The streets were quieter than normal – the flood of commuters had dwindled to a trickle - and the mood was different.
“You could see on people's faces they looked like they were in shock,” said Ms Cat, 49, a trauma therapist. “It’s a face I’m familiar with seeing because of the work that I do. We’re just like deer in the headlights and just trying to hold our nerve.”
London is the epicentre of the coronavirus outbreak in Britain, where authorities have taken some of the most drastic measures to curb social contact in an effort to stem the spread of Covid-19. Its most famous resident, Queen Elizabeth, has left her Buckingham Palace residence for her castle at Windsor, a town just west of the capital.
Transport officials started closing dozens of underground stations on Thursday to restrict movements and to cope with the loss of staff who were self-isolating after showing coronavirus symptoms. Bus and train services were also being restricted as people tried to work from home.
Jordan Claridge, a 36-year-old assistant professor from the London School of Economics (LSE), said the centre of London was largely deserted as picked up some books in case of restrictions on his movements.
"In central London, by LSE where I work, there are virtually no humans around at all," he told The National.
The government, however, played down fears of a London lockdown sparked by concerns that 20,000 military were put on standby to assist with the outbreak.
At a press conference on Thursday, Mr Johnson said the UK could “turn the tide” of the coronavirus outbreak in the next 12 weeks if government advice is followed.
"If we feel that it isn't working and we need to bring forward tougher measures, nothing is ruled out," the prime minister added. He explained in some parts of London the people’s willingness to follow advice had been “patchy”.
His comments came as Boris Johnson’s administration published plans for a new emergency law in a 329-page document that gives officials sweeping powers to restrict movements across the United Kingdom.
They include powers to detain citizens suspected of being infected, increase the powers of the security services, allow an order to close borders in the event of too few border security officials being able to work.

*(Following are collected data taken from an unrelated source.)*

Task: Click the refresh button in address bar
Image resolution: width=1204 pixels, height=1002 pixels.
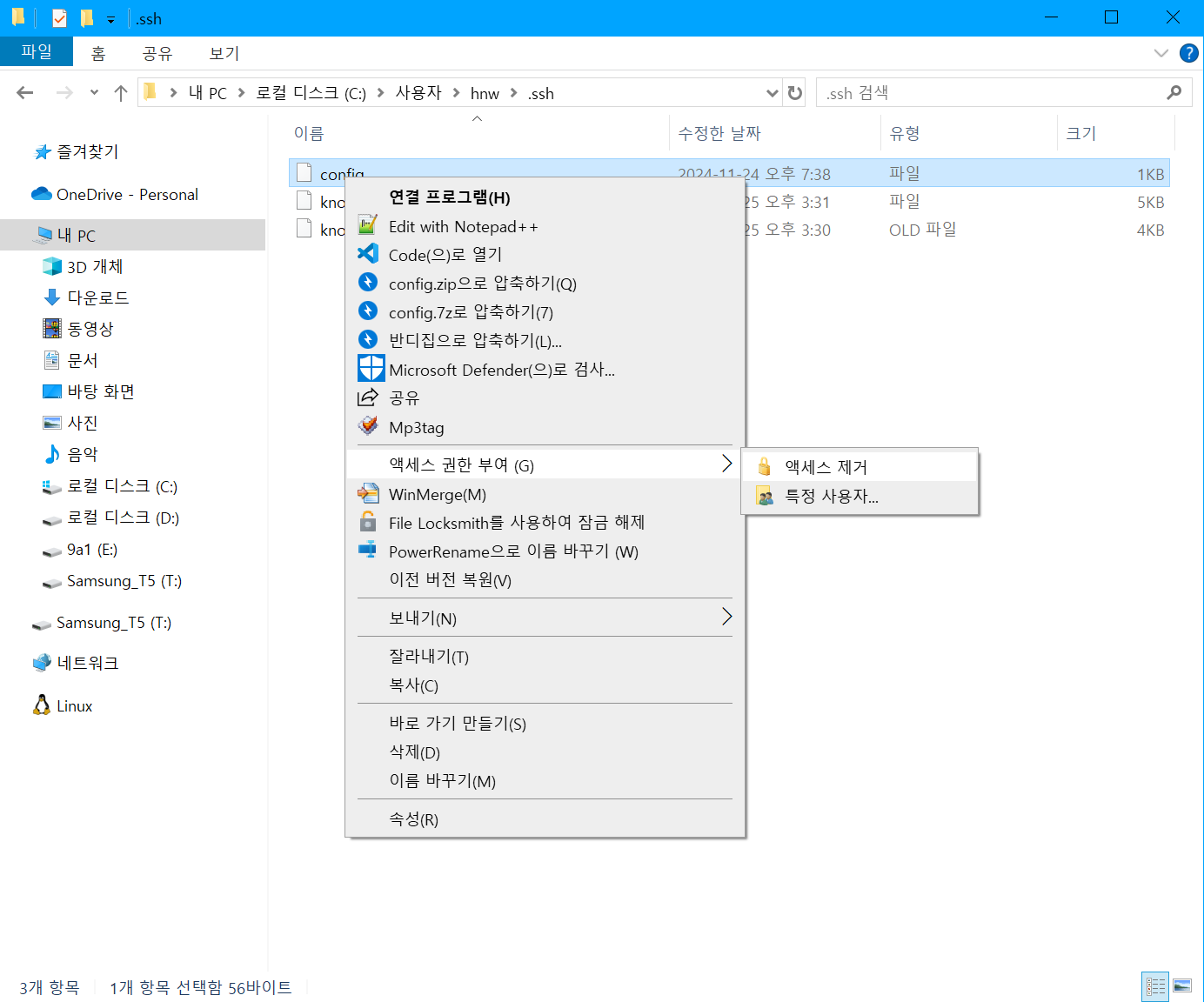Action: pyautogui.click(x=795, y=93)
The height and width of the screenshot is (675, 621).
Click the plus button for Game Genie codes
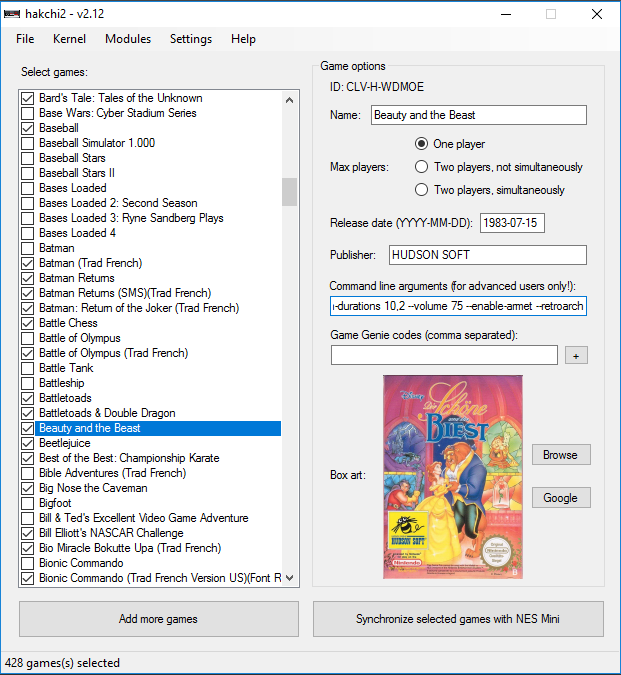[575, 355]
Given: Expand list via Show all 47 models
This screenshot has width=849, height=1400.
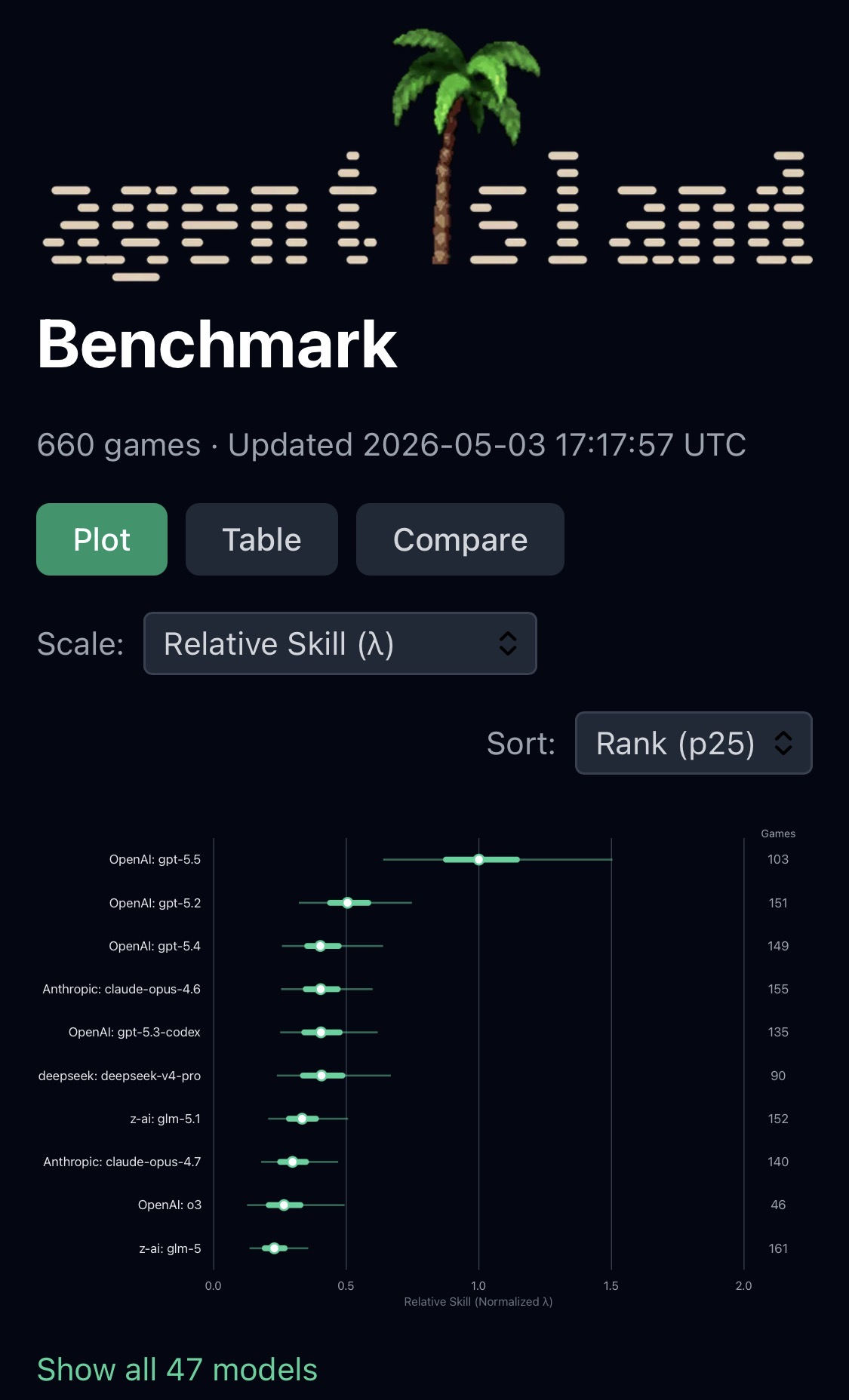Looking at the screenshot, I should pyautogui.click(x=177, y=1369).
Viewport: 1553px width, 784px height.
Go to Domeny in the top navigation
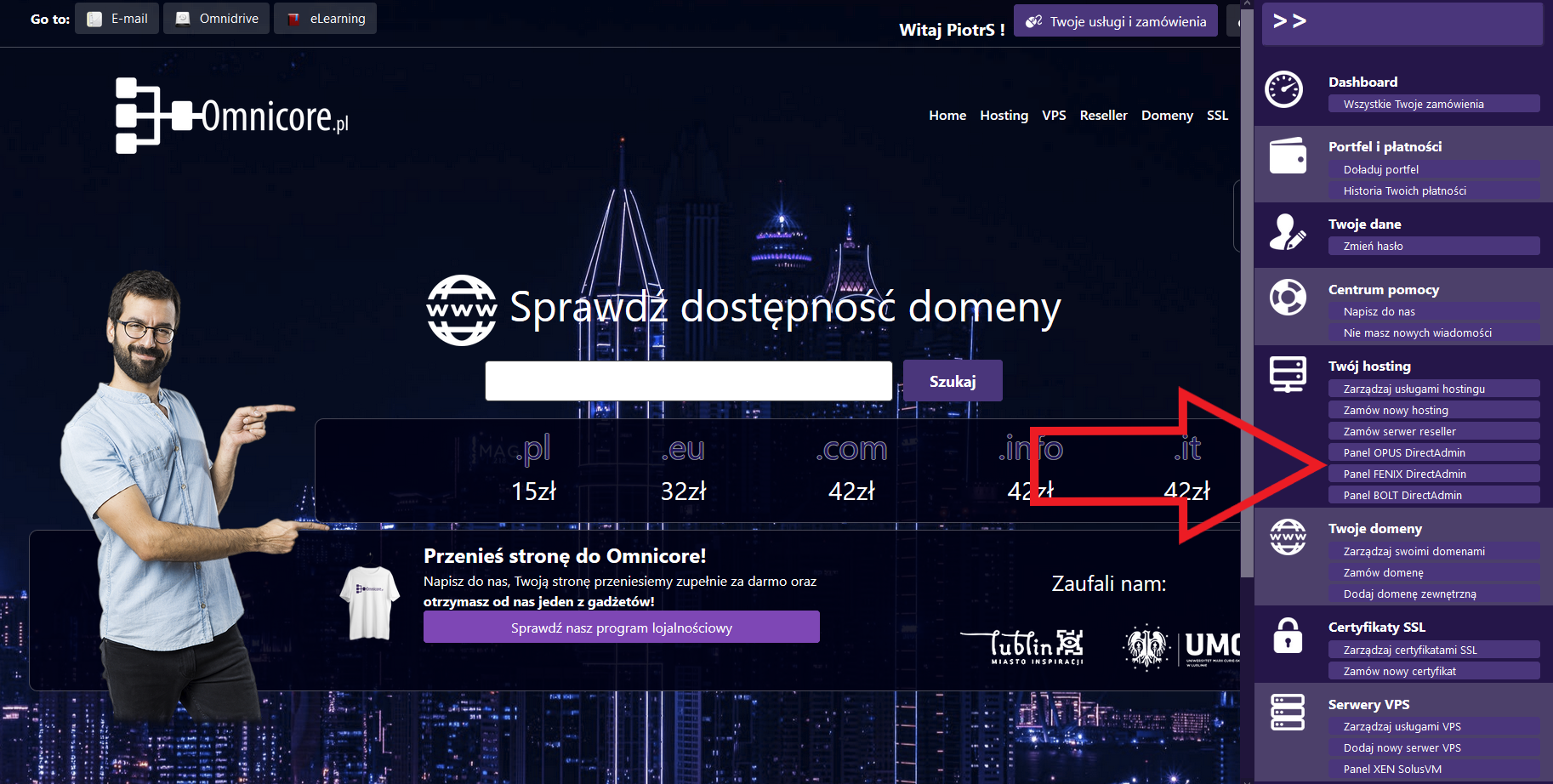pos(1166,115)
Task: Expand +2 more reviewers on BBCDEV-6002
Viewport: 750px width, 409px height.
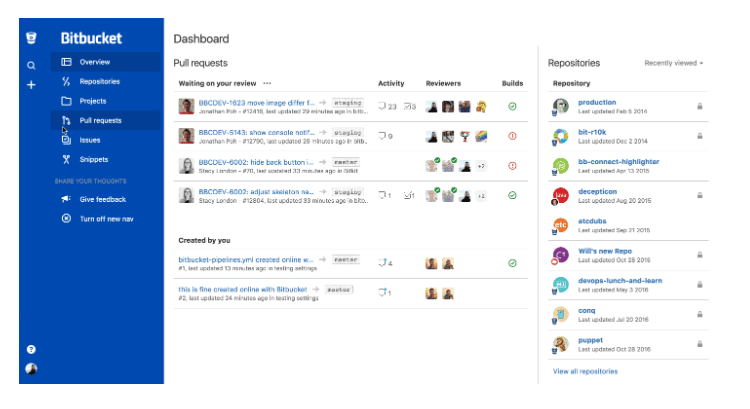Action: point(481,166)
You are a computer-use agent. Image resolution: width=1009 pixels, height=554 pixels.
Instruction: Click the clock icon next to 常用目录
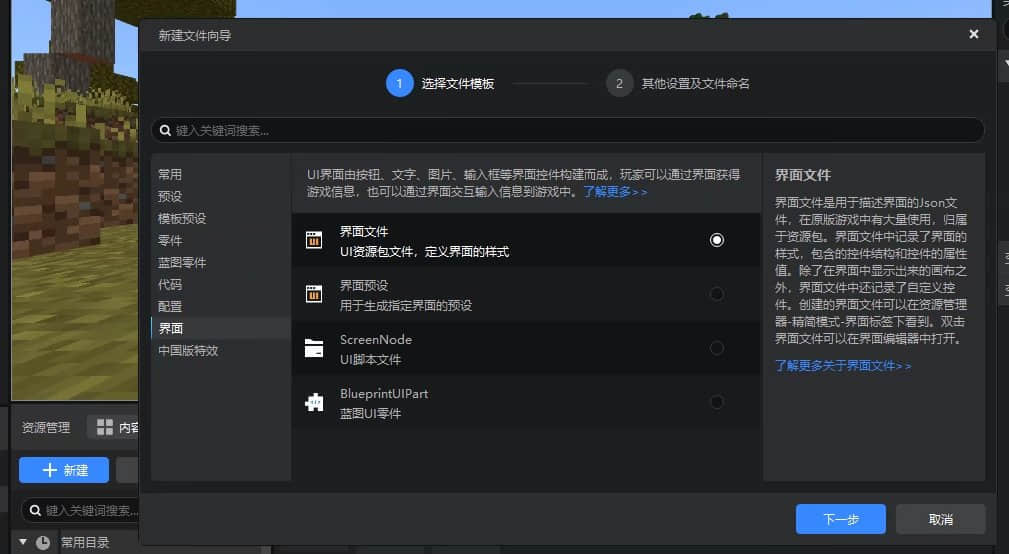43,543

The measures also seeks to make it easier for volunteers to help medical efforts to tackle the disease. The bill, which would allow measures that last for more than two years, allows the government to ban events on land, in the air and offshore and close buildings, according to guidance published alongside the Bill. Those that breach the rules can be fined.
The measures sparked concerns among civil liberties campaigners but are expected to secure enough support to pass into law.
The new proposals came as the latest figures revealed that a further 29 people who tested positive had died in England.
It took the UK total to 137. The government’s chief scientific adviser, Patrick Vallance, called for the end to socialising in pubs and clubs, amid reports that government advice had been widely flouted in the capital.
Dr Claridge said he had been expecting further government measures earlier. “My feeling is the government here has been a little behind the curve or chasing the ball for a while,” he said. “Maybe we should have done this two or even three weeks ago.”
The Canadian academic said the sudden movement of classes online for students had been jarring.
“We have students from all over the world, a lot of them, their families want them to come home,” he said.
Charlie Reith, a 29-year-old public relations consultant who lives in the centre of London, said the number of people he saw out and about had been dwindling since he started working from home on Monday.
"Nowhere is busy and restaurants are completely empty," he said. The number of commuters is non-existent and with schools set to close at the end of the week, even fewer people are expected to be out and about.
“Every morning we have a crocodile of about 50 school children that walk through this courtyard,” Mr Reith said.
“They have been easily the most number of people that we’ve seen walking through but obviously that will stop this week.”